This configuration is made possible primarily by the websocket crate of choice: [`tokio-tungstenite`](https://github.com/snapview/tokio-tungstenite/tree/master).

## Generated Code

The [`chromiumoxide_pdl`](chromiumoxide_pdl) crate contains a [PDL parser](chromiumoxide_pdl/src/pdl/parser.rs), which is a rust rewrite of a [python script in the chromium source tree]( https://chromium.googlesource.com/deps/inspector_protocol/+/refs/heads/master/pdl.py) and a [`Generator`](chromiumoxide_pdl/src/build/generator.rs) that turns the parsed PDL files into rust code. The [`chromiumoxide_cdp`](chromiumoxide_cdp) crate only purpose is to invoke the generator during its [build process](chromiumoxide_cdp/build.rs) and [include the generated output](chromiumoxide_cdp/src/lib.rs) before compiling the crate itself.

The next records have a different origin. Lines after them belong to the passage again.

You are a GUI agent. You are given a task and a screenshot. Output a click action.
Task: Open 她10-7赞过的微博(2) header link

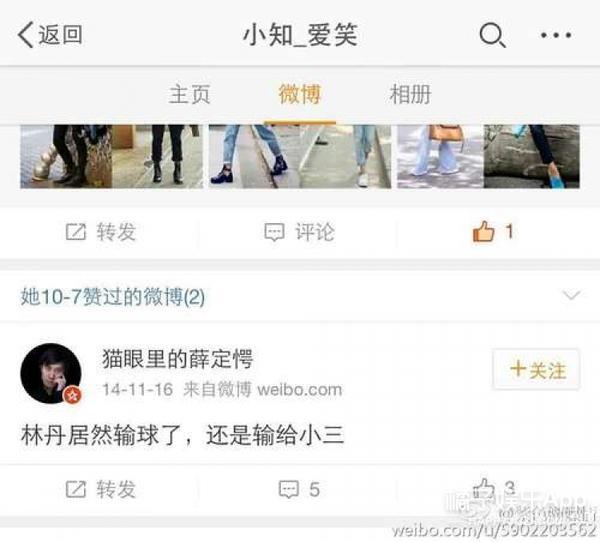(112, 297)
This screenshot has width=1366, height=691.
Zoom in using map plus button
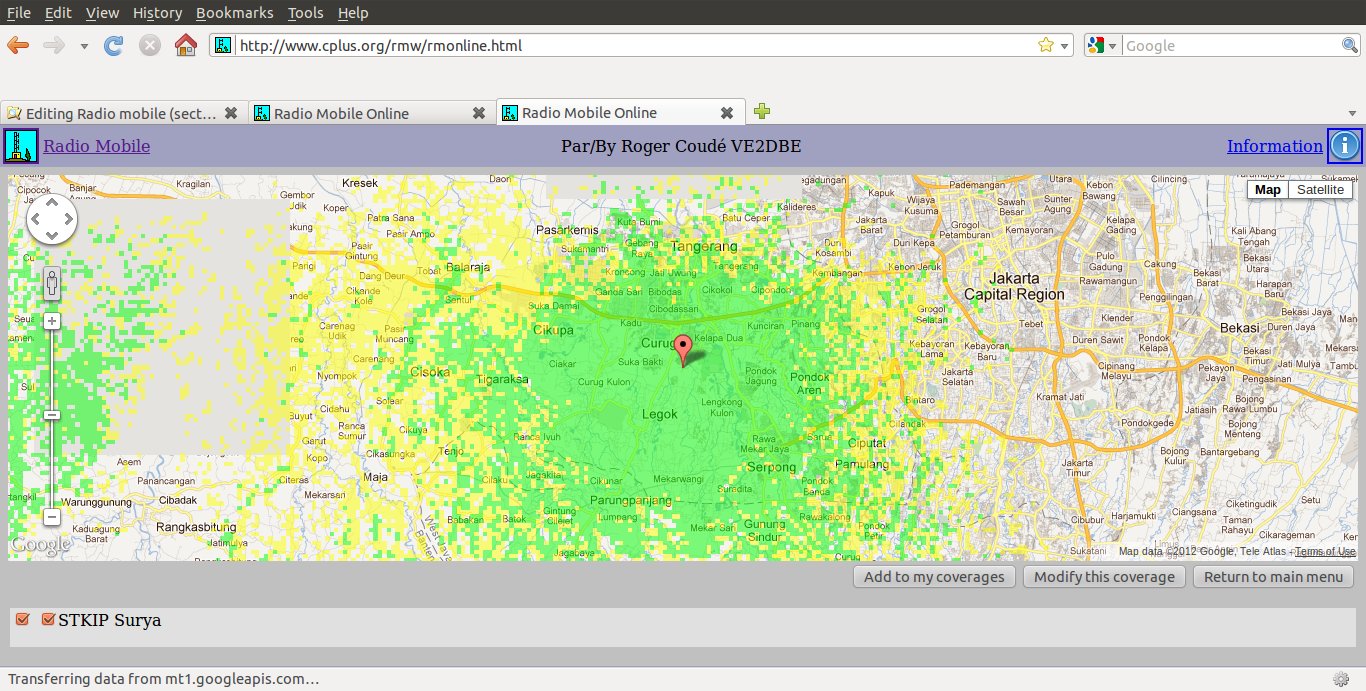[52, 321]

This separation is done merely because the generated output is ~60K lines of rust code (not including all the proc macro expansions). So expect the compiling to take some time.
The generator can be configured and used independently, see [chromiumoxide_cdp/build.rs](chromiumoxide_cdp/build.rs).

Every chrome pdl domain is put in its own rust module, the types for the page domain of the browser_protocol are in `chromiumoxide_cdp::cdp::browser_protocol::page`, the runtime domain of the js_protocol in  `chromiumoxide_cdp::cdp::js_protocol::runtime` and so on.

[vanilla.aslushnikov.com](https://vanilla.aslushnikov.com/) is a great resource to browse all the types defined in the pdl files. This site displays `Command` types as defined in the pdl files as `Method`. `chromiumoxid` sticks to the `Command` nomenclature. So for everything that is defined as a command type in the pdl (=marked as `Method` on [vanilla.aslushnikov.com](https://vanilla.aslushnikov.com/)) `chromiumoxide` contains a type for command and a designated type for the return type. For every command there is a `<name of command>Params` type with builder support (`<name of command>Params::builder()`) and its corresponding return type: `<name of command>Returns`. All commands share an implementation of the `chromiumoxide_types::Command` trait.
All Events are bundled in single enum (`CdpEvent`)

## Fetcher

By default `chromey` will try to find an installed version of chromium on the computer it runs on.
It is possible to download and install one automatically for some platforms using the `fetcher`.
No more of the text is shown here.